Reviewing the annual reports and 10K filings on the Ben Franklin website, the following facts stand out:

  • June 30, 2019 data shows: $97.8 million in assets, $77.6 million in deposits; $11 million in equity; a $7.0 million FHLB loan; and loans of $73.7 million.
  • The bank has had negative income every year since 2008.
  • The efficiency ratio for 2018 was 111.08% and for 2017, 129.0%. At June 2019, 127.8%.This means operating expenses exceeded net interest income plus all other revenue.
  • The bank raised $4.5 million by issuing 600,000 new shares for a price of $7.50 per share in January 2018. The cost of the offering was $366,000 or 8.1% of the gross proceeds
  • Two consent orders have been issued by the Office of the Comptroller of the Currency.
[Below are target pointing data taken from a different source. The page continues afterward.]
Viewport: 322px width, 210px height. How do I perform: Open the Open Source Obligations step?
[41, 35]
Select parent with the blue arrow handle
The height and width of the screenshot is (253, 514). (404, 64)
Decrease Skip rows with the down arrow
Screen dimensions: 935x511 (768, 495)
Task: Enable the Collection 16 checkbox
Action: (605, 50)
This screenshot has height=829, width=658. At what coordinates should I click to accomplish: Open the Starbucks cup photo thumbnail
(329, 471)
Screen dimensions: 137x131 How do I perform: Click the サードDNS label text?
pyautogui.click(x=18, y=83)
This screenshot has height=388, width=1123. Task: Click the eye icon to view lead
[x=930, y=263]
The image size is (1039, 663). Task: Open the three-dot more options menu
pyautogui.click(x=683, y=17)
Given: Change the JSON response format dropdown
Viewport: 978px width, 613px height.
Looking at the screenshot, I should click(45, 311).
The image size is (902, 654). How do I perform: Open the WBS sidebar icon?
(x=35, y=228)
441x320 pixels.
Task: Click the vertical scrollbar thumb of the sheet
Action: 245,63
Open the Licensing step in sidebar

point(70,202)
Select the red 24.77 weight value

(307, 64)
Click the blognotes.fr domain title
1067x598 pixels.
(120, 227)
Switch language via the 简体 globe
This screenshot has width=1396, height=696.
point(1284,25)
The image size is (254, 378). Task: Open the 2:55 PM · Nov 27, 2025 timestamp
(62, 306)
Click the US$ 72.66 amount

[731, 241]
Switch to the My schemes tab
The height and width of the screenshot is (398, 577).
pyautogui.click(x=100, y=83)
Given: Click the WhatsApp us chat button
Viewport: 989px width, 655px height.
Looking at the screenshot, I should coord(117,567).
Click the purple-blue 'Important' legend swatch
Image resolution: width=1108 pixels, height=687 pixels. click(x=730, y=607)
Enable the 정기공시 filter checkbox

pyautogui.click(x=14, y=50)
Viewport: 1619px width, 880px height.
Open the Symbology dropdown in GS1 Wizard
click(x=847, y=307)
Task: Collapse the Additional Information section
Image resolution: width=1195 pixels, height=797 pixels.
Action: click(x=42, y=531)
The one on Dec 19, 2012 was followed by a second on November 2015 designated the bank a “troubled institution”. This order was ended in February 2019.
  • The stock price before the purchase announcement was $6.80 jumping to $9.56 the day after the announcement. The credit union announced a purchase price per share of 10.33-$10.70 subject to various costs and other factors to be determined.
  • In the 2018 annual report, the following outlook is given: We do not anticipate net income until we experience significant growth in our earning. At mid-year 2019, the credit union’s operating loss was $262,000.
  • At a price of $10.50 per share, the purchase would be at approximately $2.4 million higher than the June 2019 equity, that is 122% of the current book value.
  • The bank’s 2018 annual report states its share of bank deposits in its core markets are 1.69% Arlington Heights, 2.83% Rolling Meadows, and .03% in Cook County.

None of this operating history was discussed in the press release or how the credit union expected this decade long losing operation to be turned around.

As of June 2019, Corporate American Family reports $605 million in assets and 20 branches in ten states including AZ, CT, GA, CA(2), OH, PA VA TX and IL. Its year over year share growth was -0.81% and loan growth 4.68%. ROA was 0.61% and net worth 17.17%

Questions the Board Should Be Asking on Behalf of Members

Why is this purchase in the members’ best interest? How would Corporate American Family be able to turnaround an operation that has lost money every year for over a decade? What are the all-up transaction costs in addition to the stock purchase price?

How was the offer price determined given the stock price at the time of the announcement ($6.59) and the recently completed 600,000 new shares at a price of $7.50, less transaction costs?

The CEO of Ben Franklin is correct: This is an “outstanding transaction for our shareholders,” (especially for those that bought in at $7.50 per share 18 months earlier). It would not seem to be the same value for the member-owners of the credit union.

Is this first-of-its-kind deal why NCUA recently announced its intent to consider requiring more transparency around credit union’s purchase of banks?